Reproduce the entries below exactly, beginning with the line containing "Task: Toggle Strikethrough formatting" and continuing through the line containing "Action: [x=513, y=316]", both lines included. Omit the pictures from your copy.
-----
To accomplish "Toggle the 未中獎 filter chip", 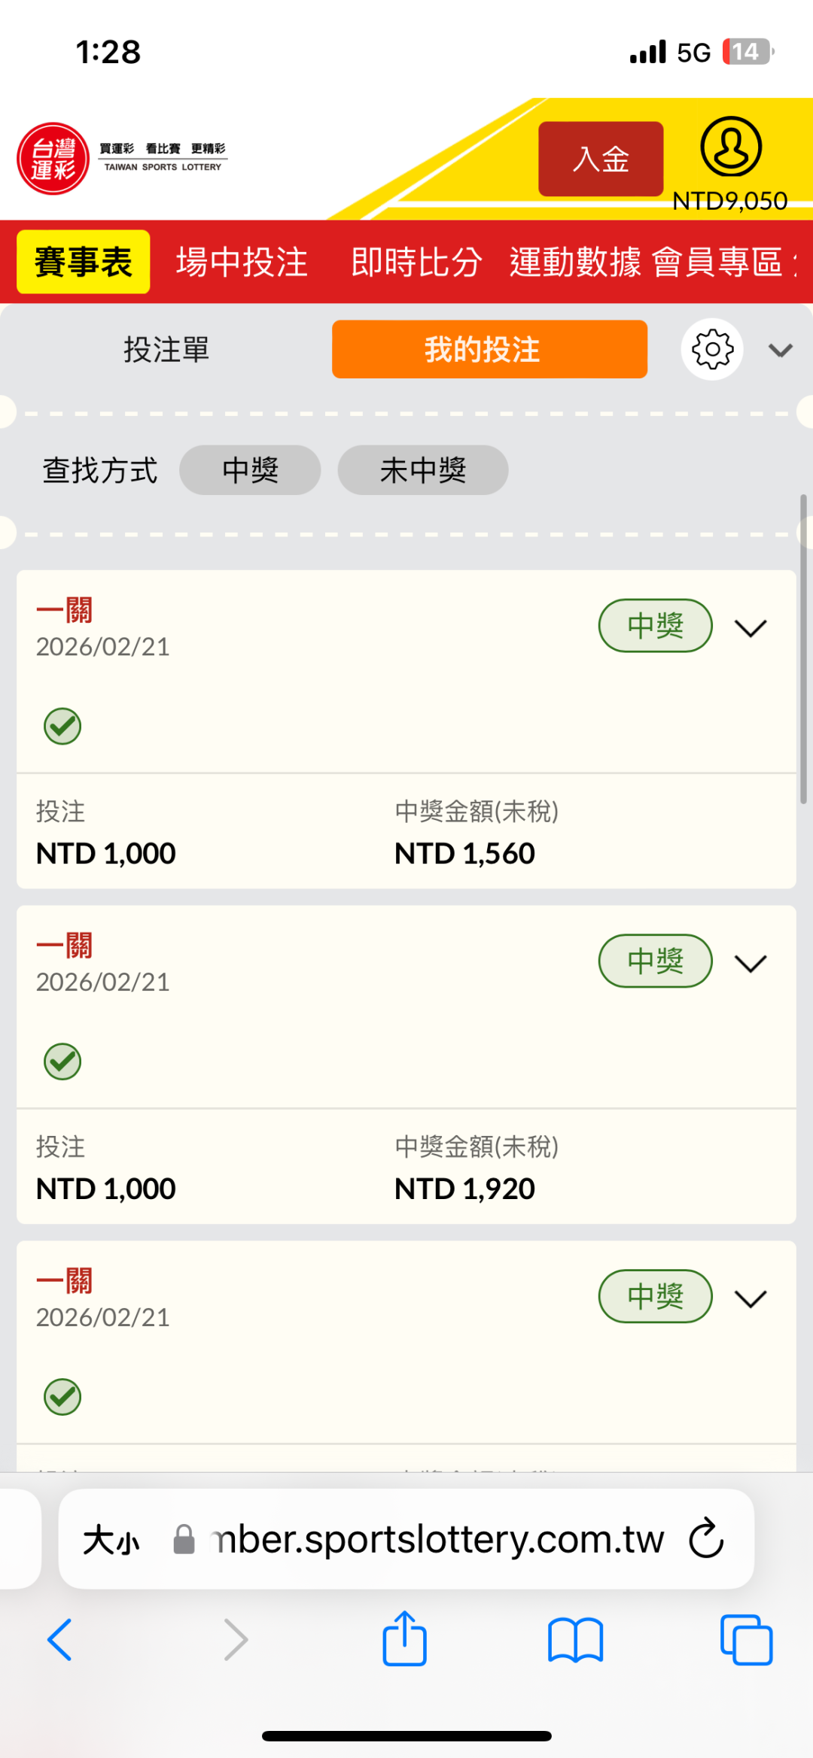I will (x=422, y=470).
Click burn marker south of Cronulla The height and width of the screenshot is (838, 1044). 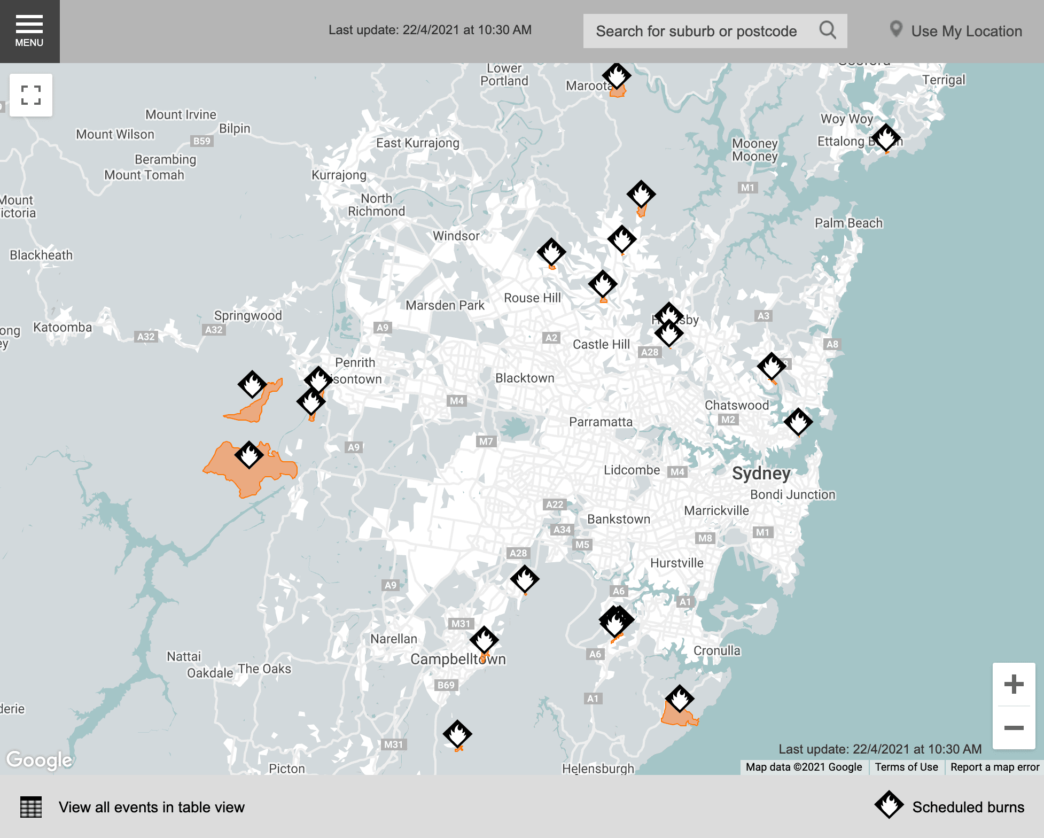(680, 699)
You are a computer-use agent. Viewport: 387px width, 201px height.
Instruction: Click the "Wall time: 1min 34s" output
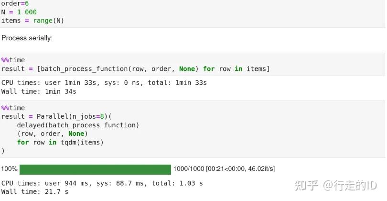39,91
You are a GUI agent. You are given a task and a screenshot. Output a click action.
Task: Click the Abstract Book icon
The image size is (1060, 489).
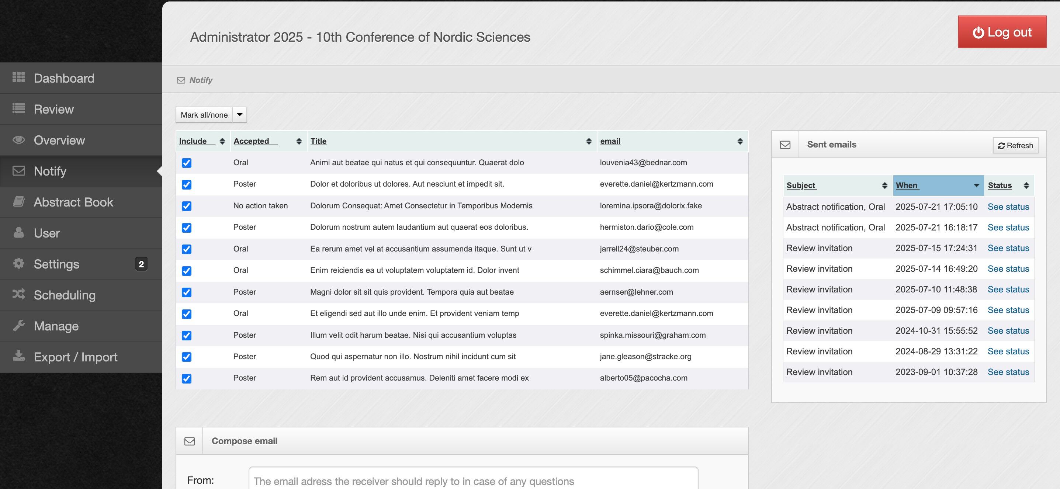[19, 202]
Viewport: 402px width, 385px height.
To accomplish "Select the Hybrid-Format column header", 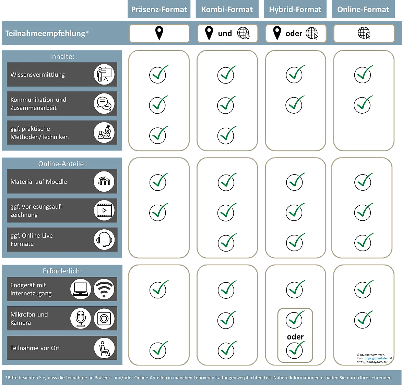I will [x=295, y=9].
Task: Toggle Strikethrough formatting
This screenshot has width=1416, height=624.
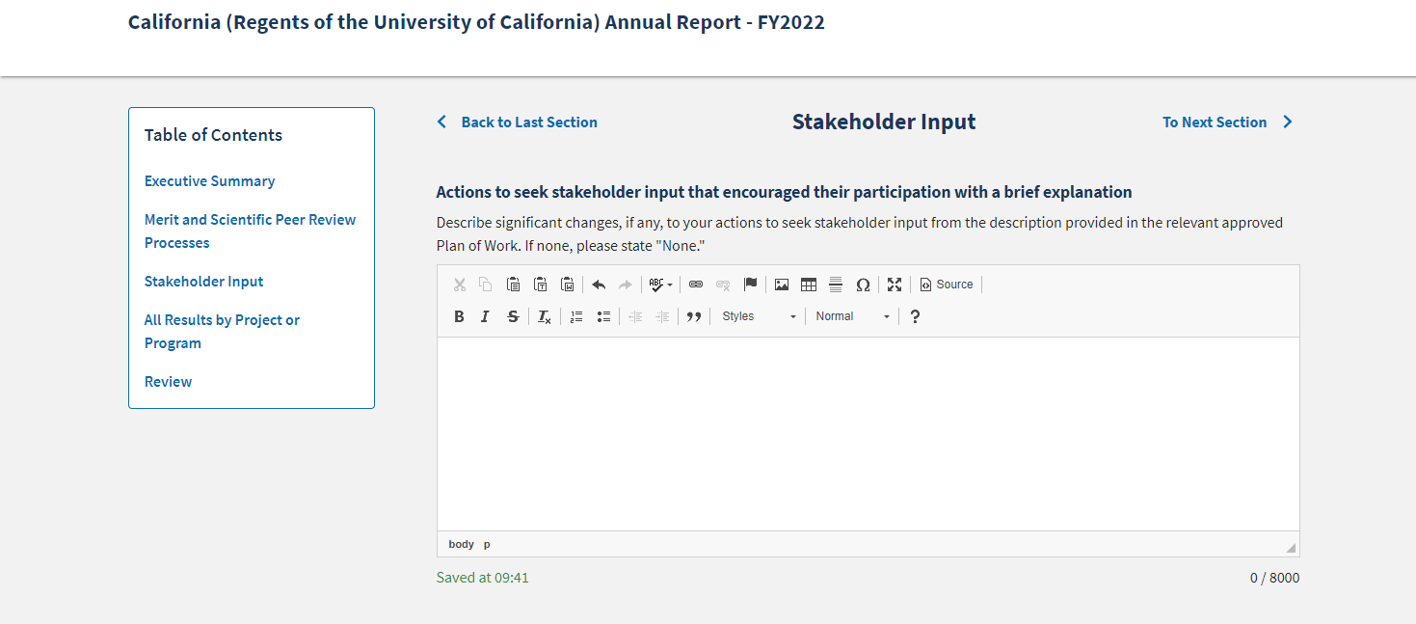Action: [x=513, y=316]
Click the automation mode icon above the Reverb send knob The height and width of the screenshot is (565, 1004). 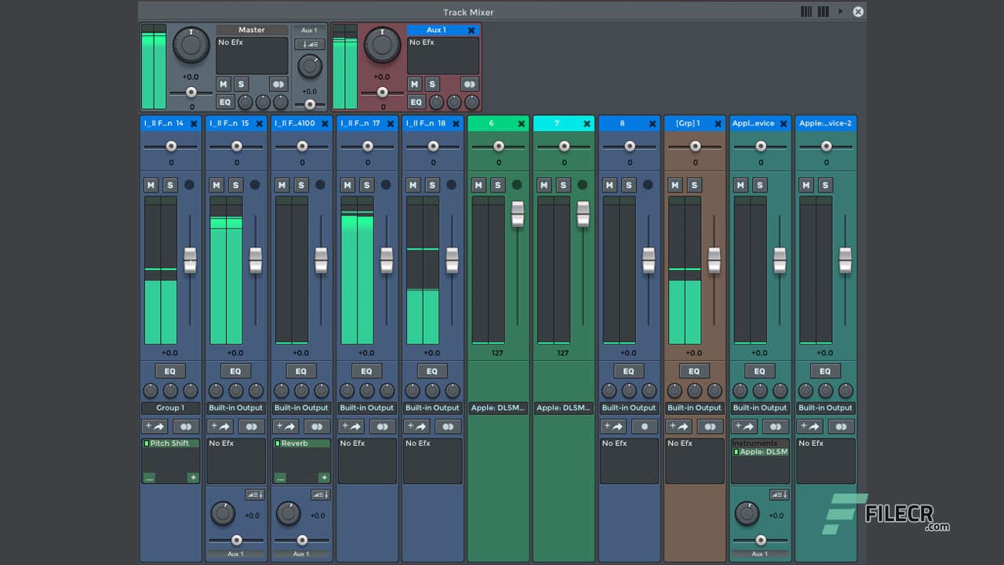320,494
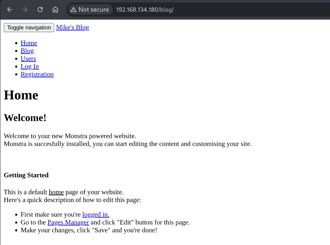Click the browser back arrow
The height and width of the screenshot is (245, 330).
click(10, 10)
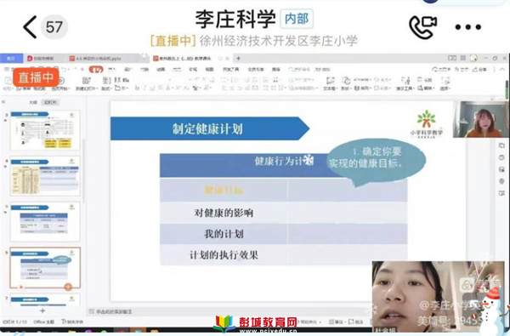Start a video call with the phone-camera icon
The width and height of the screenshot is (510, 336).
(422, 27)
-----
### Answer to this problem
Task: Toggle Strikethrough formatting
This screenshot has width=1416, height=624.
Action: [x=513, y=316]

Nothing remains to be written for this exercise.